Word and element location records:
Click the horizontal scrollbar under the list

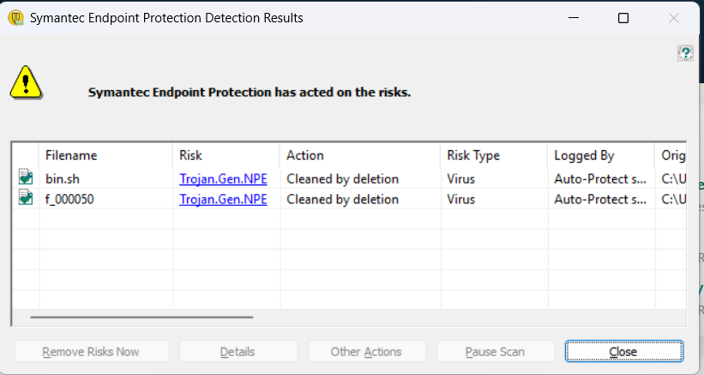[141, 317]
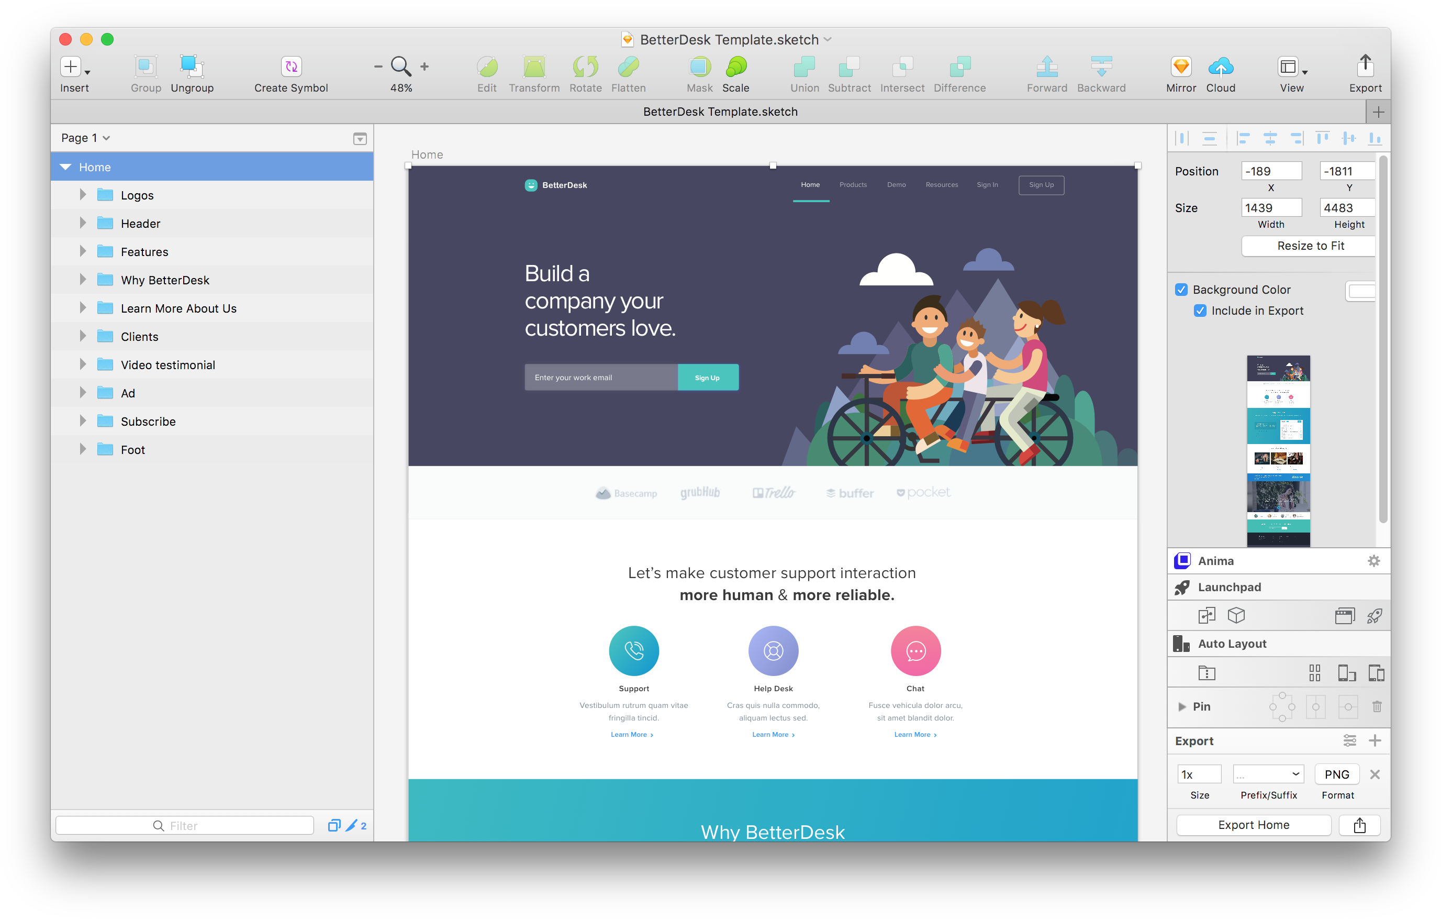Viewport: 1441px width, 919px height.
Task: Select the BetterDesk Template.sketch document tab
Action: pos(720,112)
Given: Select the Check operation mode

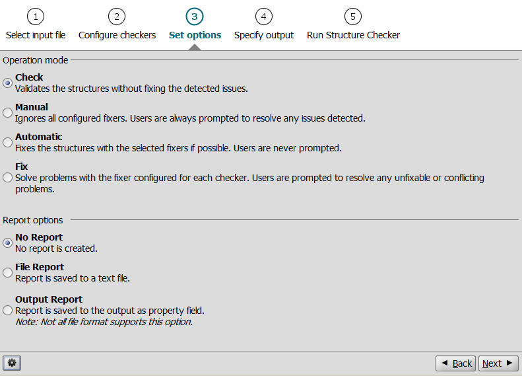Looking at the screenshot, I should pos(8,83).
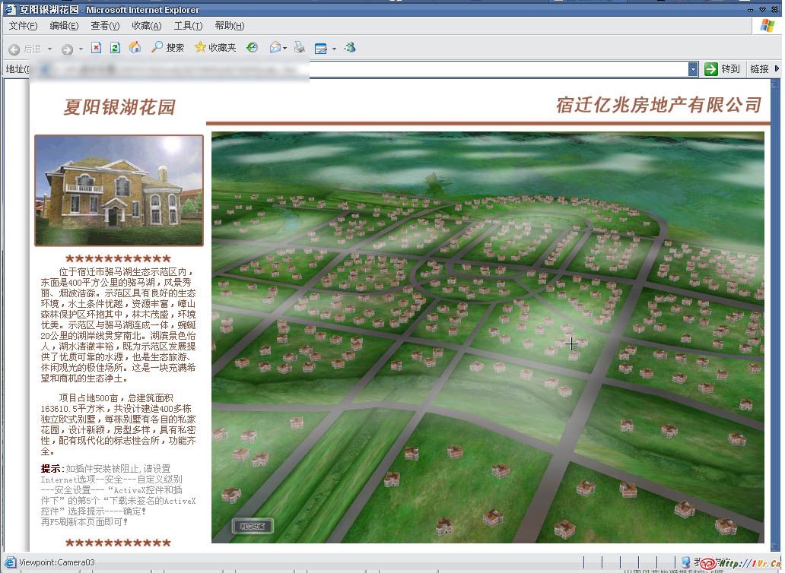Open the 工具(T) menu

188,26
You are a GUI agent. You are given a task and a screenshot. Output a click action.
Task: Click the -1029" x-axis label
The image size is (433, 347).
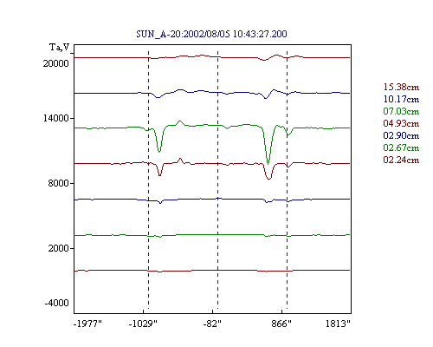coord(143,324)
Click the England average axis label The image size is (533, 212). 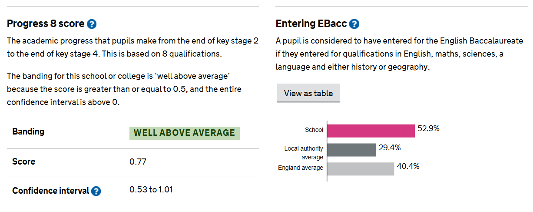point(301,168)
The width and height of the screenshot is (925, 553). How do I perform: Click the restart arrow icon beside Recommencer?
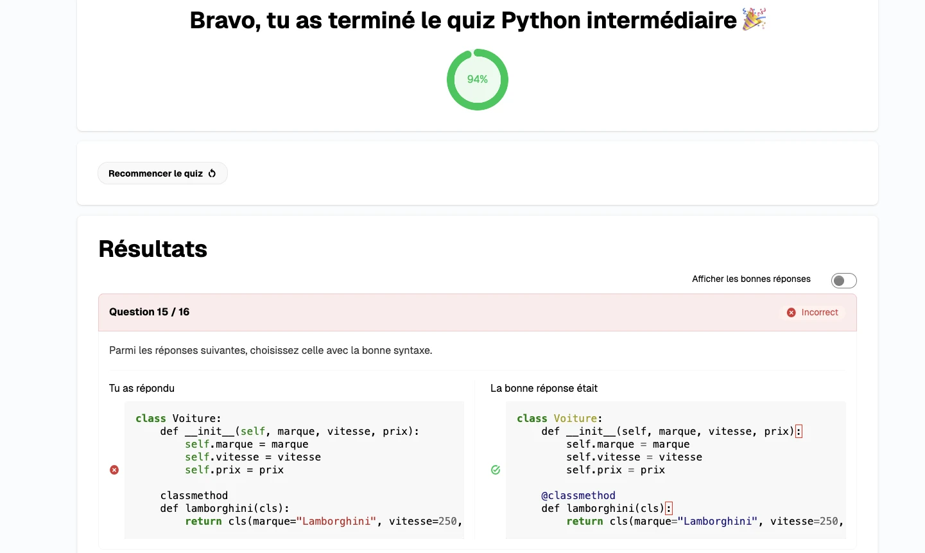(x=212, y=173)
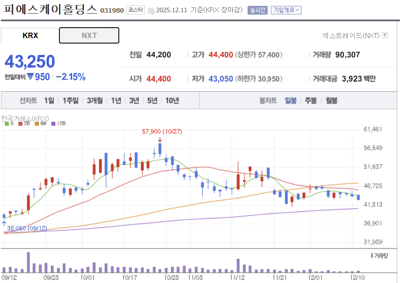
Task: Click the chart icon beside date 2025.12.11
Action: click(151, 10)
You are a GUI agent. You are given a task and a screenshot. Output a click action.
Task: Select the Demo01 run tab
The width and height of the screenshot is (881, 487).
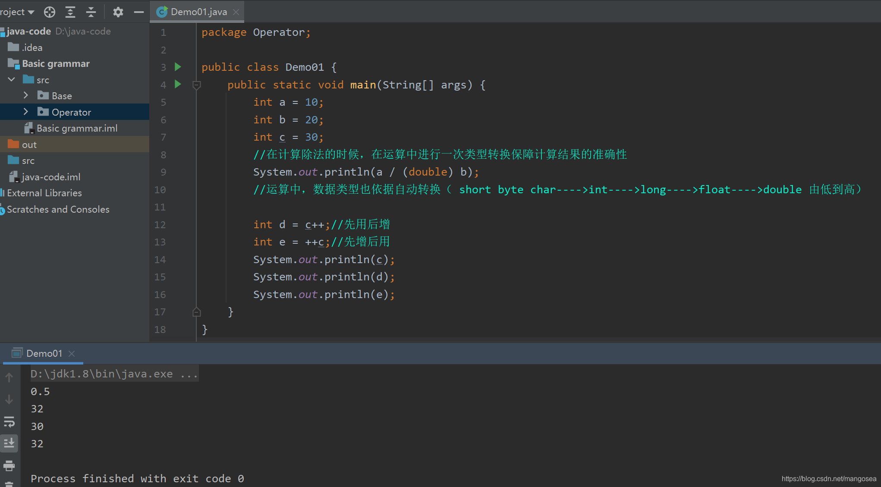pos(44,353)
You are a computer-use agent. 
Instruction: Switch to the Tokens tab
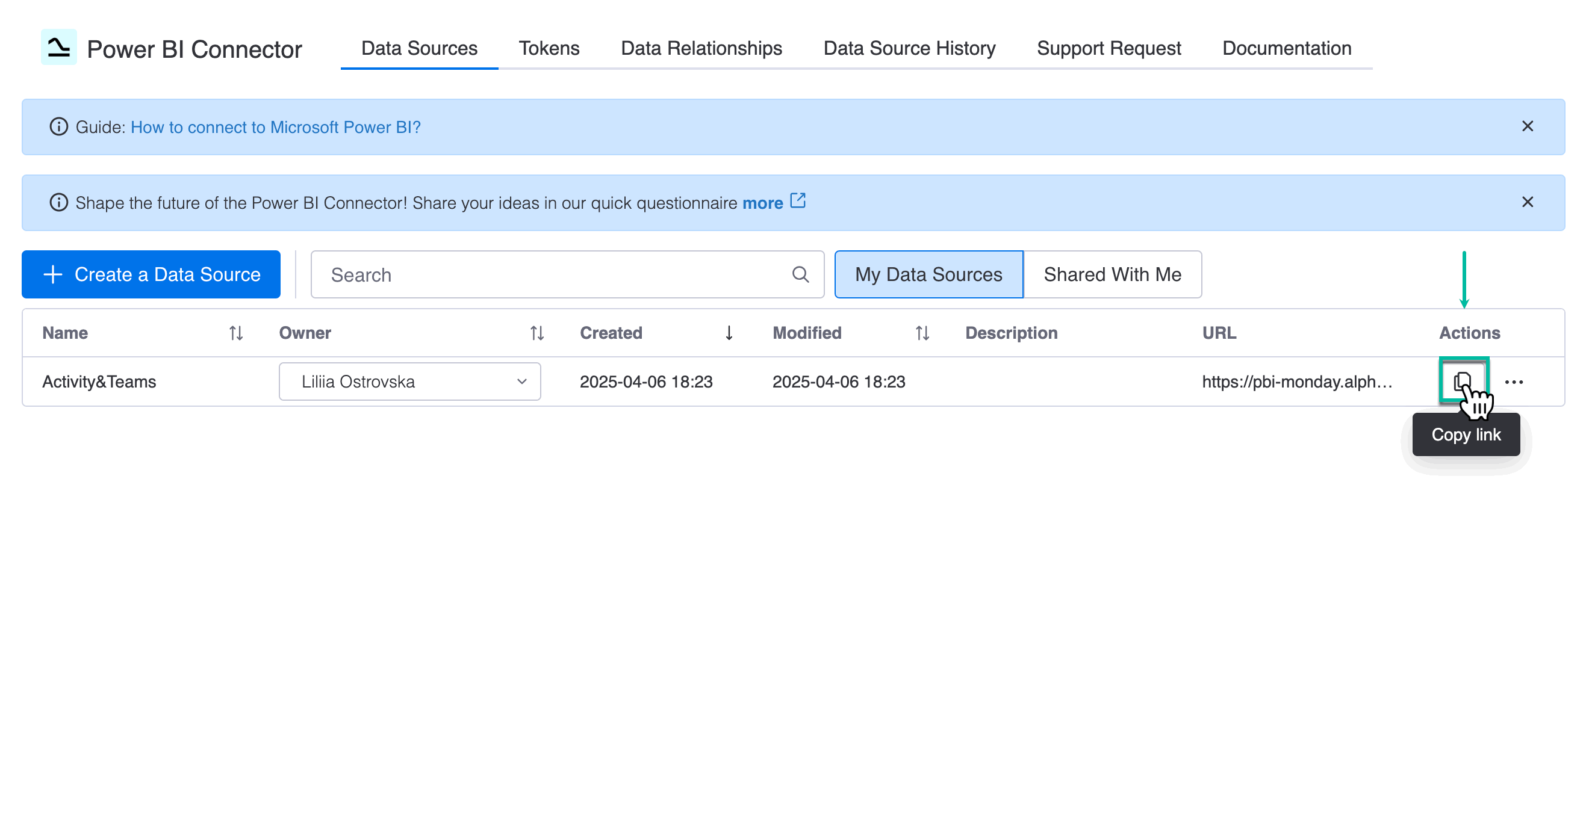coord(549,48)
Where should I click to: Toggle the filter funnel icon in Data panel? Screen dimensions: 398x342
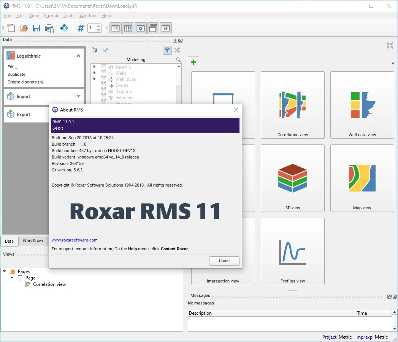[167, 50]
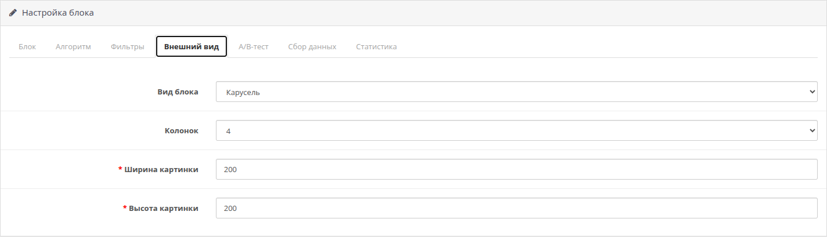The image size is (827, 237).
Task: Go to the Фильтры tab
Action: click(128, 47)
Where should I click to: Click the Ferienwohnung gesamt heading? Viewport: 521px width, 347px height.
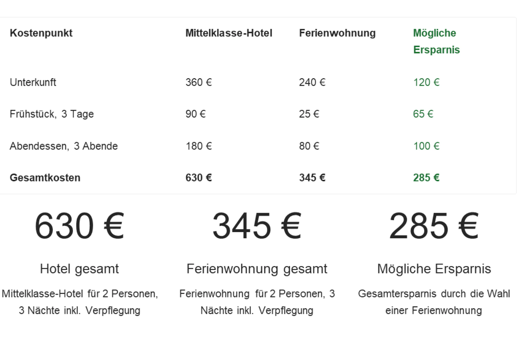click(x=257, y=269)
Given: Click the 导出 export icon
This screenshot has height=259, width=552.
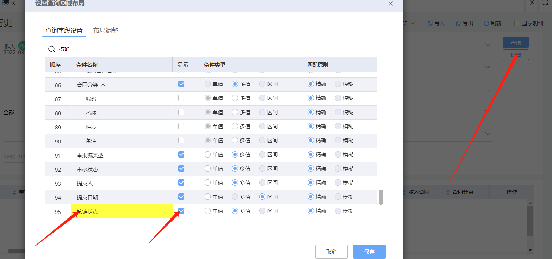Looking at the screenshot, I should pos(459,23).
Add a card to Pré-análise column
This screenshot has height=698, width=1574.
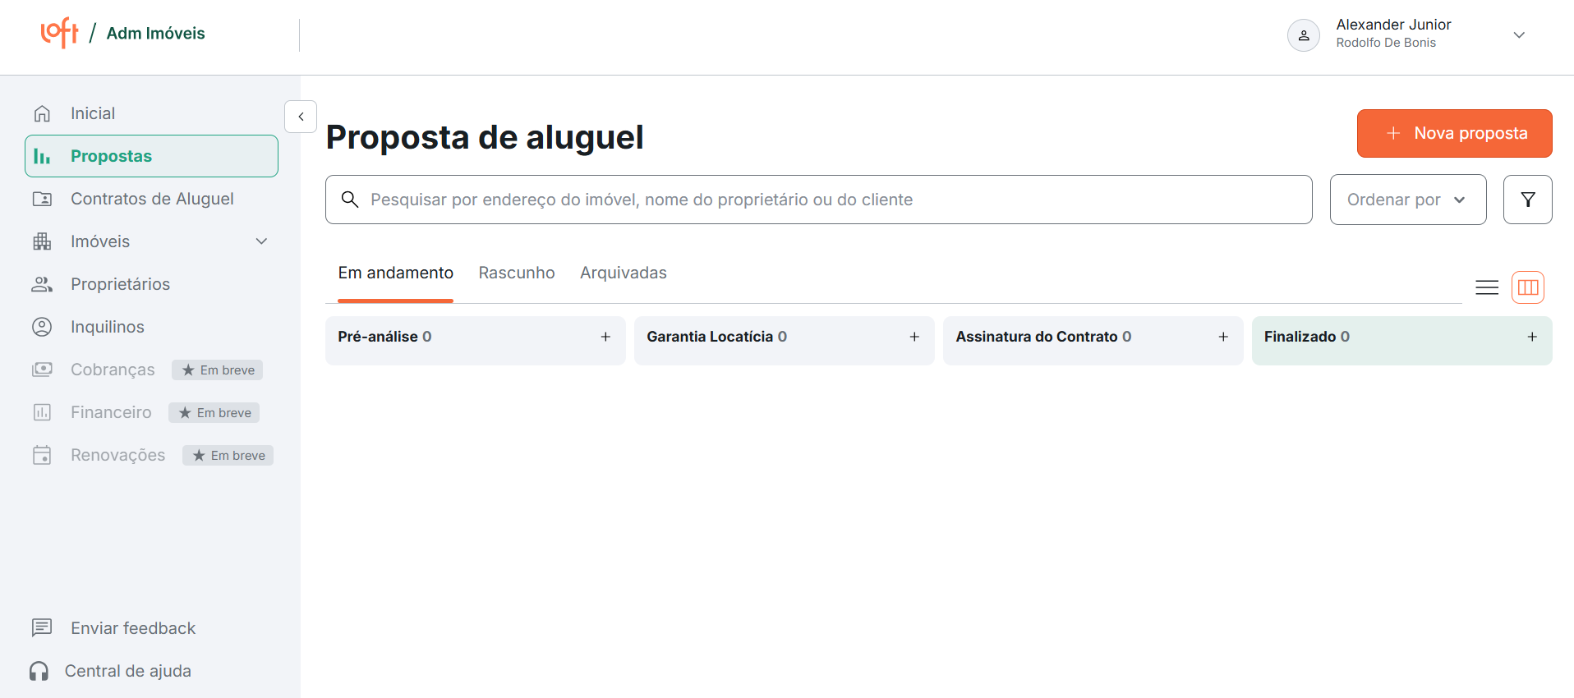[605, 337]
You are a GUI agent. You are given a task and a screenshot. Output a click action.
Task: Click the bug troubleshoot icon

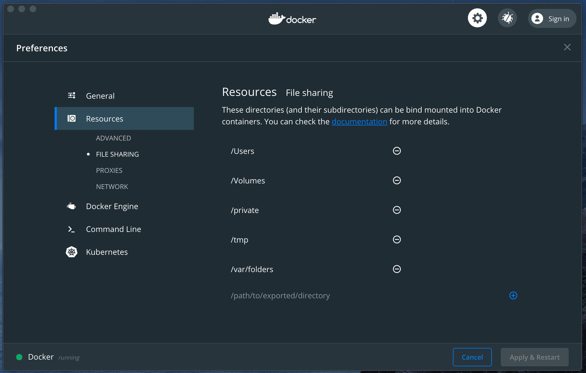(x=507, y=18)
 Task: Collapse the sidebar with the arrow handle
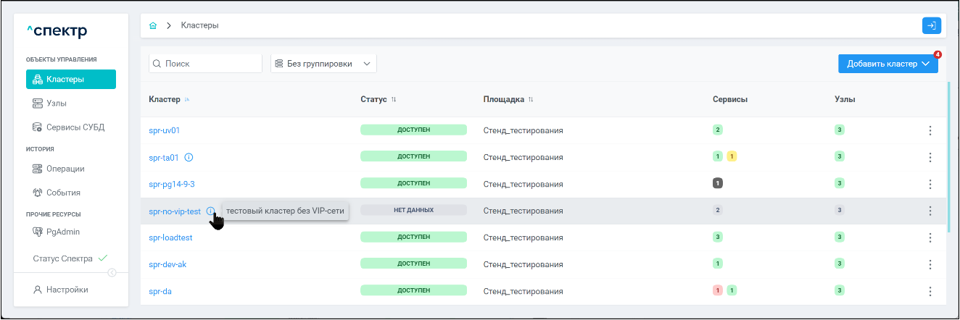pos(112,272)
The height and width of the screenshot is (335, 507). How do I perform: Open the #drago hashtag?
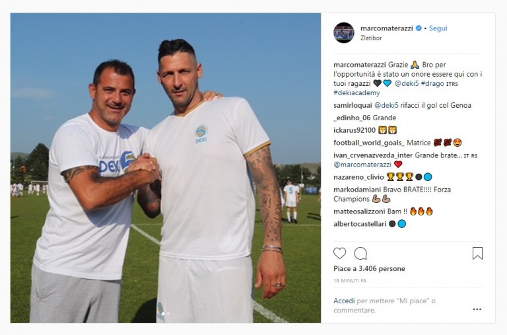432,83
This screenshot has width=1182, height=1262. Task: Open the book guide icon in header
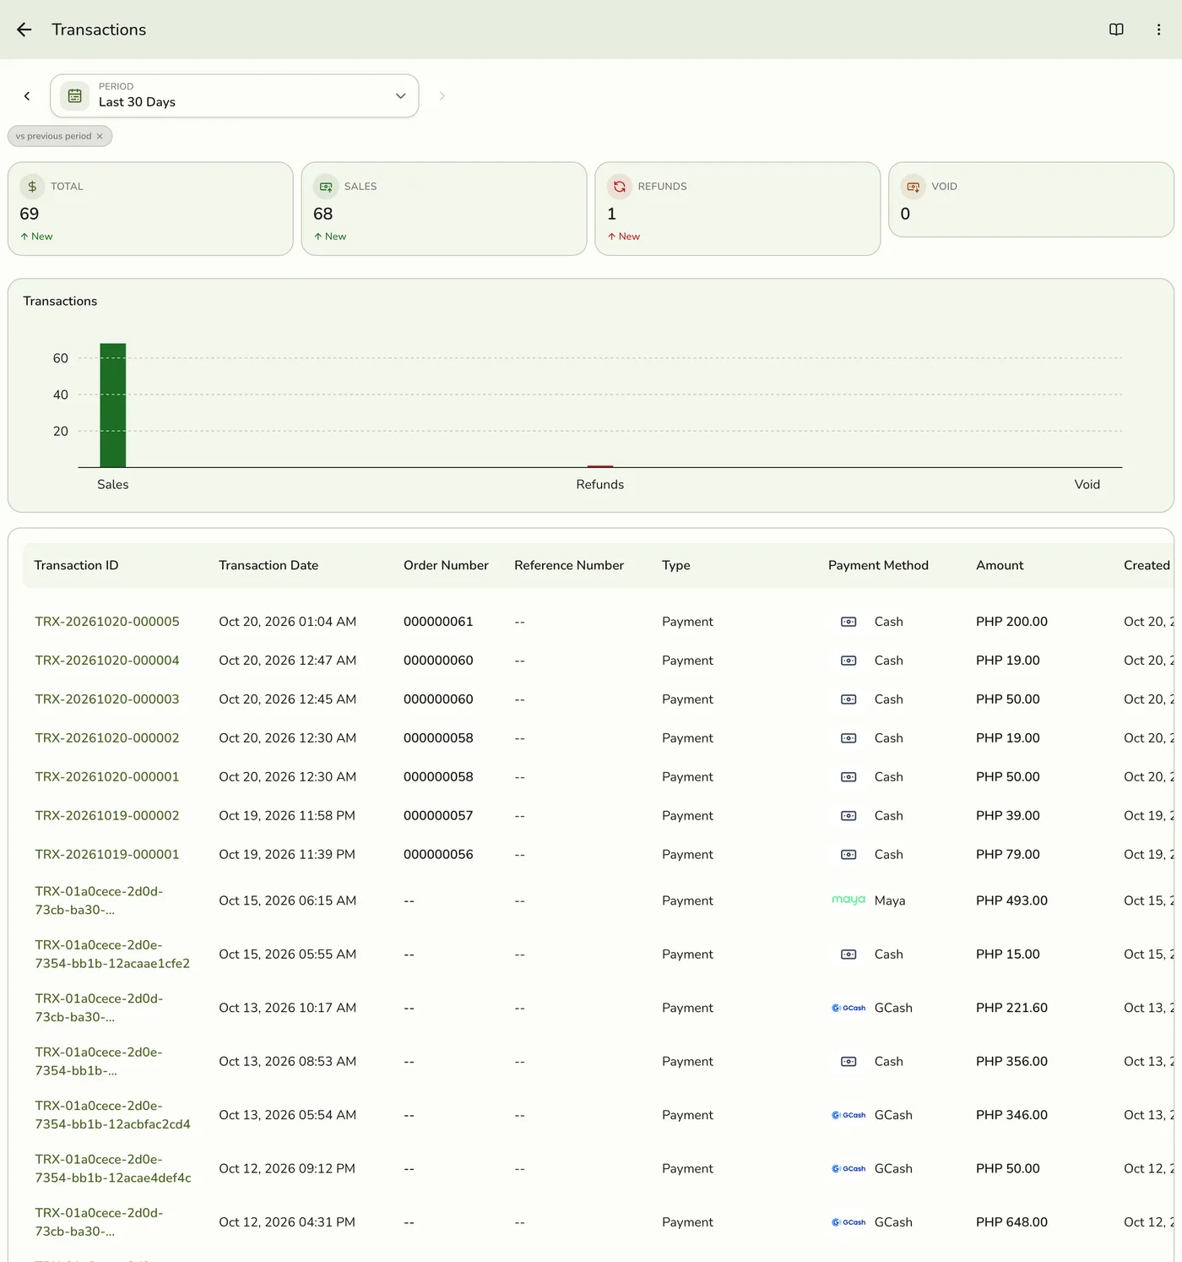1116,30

Exercise requirements – Rewrite the part of the entries that opens with the line containing "Where should I click to: Toggle" and closes with the line containing "click(x=257, y=269)" as a numbered list, one line per item. Leave out blank lines and the pictures.

The reply –
1. Where should I click to: Toggle the filter funnel icon in Data panel? Screen dimensions: 398x342
2. [167, 50]
3. The image size is (827, 237).
4. Task: Go to the Фильтры tab
5. Action: click(128, 47)
6. Where should I click to: Click the Ferienwohnung gesamt heading? Viewport: 521px width, 347px height.
7. click(x=257, y=269)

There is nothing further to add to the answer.